I argued, “But if I was taken out of time, I can be put back in.”
“Only the Enemy and his minions, and our Father and his angels can enter in and out of time.”
“That can’t be true!” I argued further.
Changing the subject, Alias reiterated, “Look, the Father is anxious to see you. He’s expecting you.”
Being a smart aleck, I replied, “Well, since he’s out of the time domain, he’s not exactly on a tight schedule.”
This comment appeared to anger Alias. He walked closer.
Sensing danger, I reached for a nearby Bible on the pulpit. I held up the Bible while yelling, “Get away from me!”
“What are you going to do with that?” Alias asked, mocking me, “Hurl it at me?”
“You’re not even supposed to be in a church. You’re a demon on Holy ground.”
Alias walked closer, “You think I’m scared of a church? Churches do most of our work. I don’t mind visiting the Father’s factories.”
Factories? How dare he refer to the church as Satan’s factory!
“Just as the Enemy uses churches for his purpose, we use churches for ours. Church bodies grow arrogant, turn people away, or make going to church a joke and gab fest.”
“No, that’s not true!”
“Your pastor is one of us.”
I denied it, “He’s a Christian!”
“He may be the Enemy’s property, but his thoughts and actions belong to us.”

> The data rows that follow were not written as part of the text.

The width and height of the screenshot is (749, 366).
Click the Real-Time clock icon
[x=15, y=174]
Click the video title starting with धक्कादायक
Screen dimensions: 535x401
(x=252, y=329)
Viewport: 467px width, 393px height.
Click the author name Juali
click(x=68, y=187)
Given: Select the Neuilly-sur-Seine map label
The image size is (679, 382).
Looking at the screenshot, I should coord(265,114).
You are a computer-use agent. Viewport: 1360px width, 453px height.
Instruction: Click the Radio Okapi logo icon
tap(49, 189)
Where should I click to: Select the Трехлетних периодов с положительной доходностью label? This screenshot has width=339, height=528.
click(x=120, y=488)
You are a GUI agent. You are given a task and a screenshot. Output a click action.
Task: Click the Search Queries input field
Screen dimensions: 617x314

Alias approached the pulpit, grabbing the pastor’s still hand, “Good job pastor… One more for the Father.”
Still in denial, I screamed, “I don’t believe you! The pastor is not one of you!”
“You’re here,” Alias said calmly. “That’s evidence enough.”
“God will prove you wrong,” I firmly stated.
Alias smirked, “But God is a joke to you.”
I repeated myself firmly, “God will prove you wrong.”
“We’ll see,” Alias said, grabbing my arm tightly, “Come with me.”
I resisted, but could not break free from his grip. He began dragging me from the pulpit. I clawed at the floor and passing pews, but his strength was too strong.
Alias stopped at the door leading to the foyer and looked around at the congregation, “They can’t save you.”
Alias walked through the door, with me dragging behind him. I could feel a force preventing me from going through the door. Alias yanked my arm with all his might. I felt like my arm was going to be pulled out of its socket.
The force seemed to be grabbing at my legs, pulling me towards the pulpit. I was in a tug-of-war between Alias and some unseen force. The force seemed to be winning, as Alias was forced back into the sanctuary.
Alias let go. I dropped to the floor with a thud.
Alias spoke, “We’re not done yet.”
I closed my eyes, and nothingness surrounded me.
I awoke in a hospital room, with my wife asleep in a chair next to my bed. I could hear the beeping sound that represented my heartbeat, as well as the rush of medical staff in the hallway. My wife must have sensed that I was awake. She opened her eyes.
“How you feeling?” my wife asked.
Looking around, I asked, “What happened?”
She explained, “You had a pretty bad heart attack. You died right next to me.”
She went on, “The pastor yelled for someone to dial 911 and just stayed at his pulpit, stunned. Nobody moved. It was as if no one knew how to react.”
“I bet,” I said, imaging what it must have been like.
“Then…” She explained further, “A lady behind you laid her hand on your shoulder and began praying for you. The pastor began praying, and soon everyone was just praying.”
“Praying for me?” I asked.
“Yep. Praying for you,” my wife said smiling.
I returned the smile and asked sarcastically, “I’m assuming it worked.”
My wife laughed, “You never regained consciousness, but the paramedics said your heart was fine when they got there. I was shocked. I checked your pulse and everything and could feel nothing.”
I sat dumbfounded. I was saved by the prayers of my church, and the pastor that was supposedly working against me.
“Honey,” I said looking at my wife, “There’s something I need to tell you.”
“What, baby?” she asked.
I confessed, “I’m not a Christian.”
She sat quietly for a moment, not knowing what to say. Finally, she spoke up, “Well… Would you like to change that?”
I smiled and looked towards the heavens, “Yeah.”
Somewhere, I knew Alias was shuddering.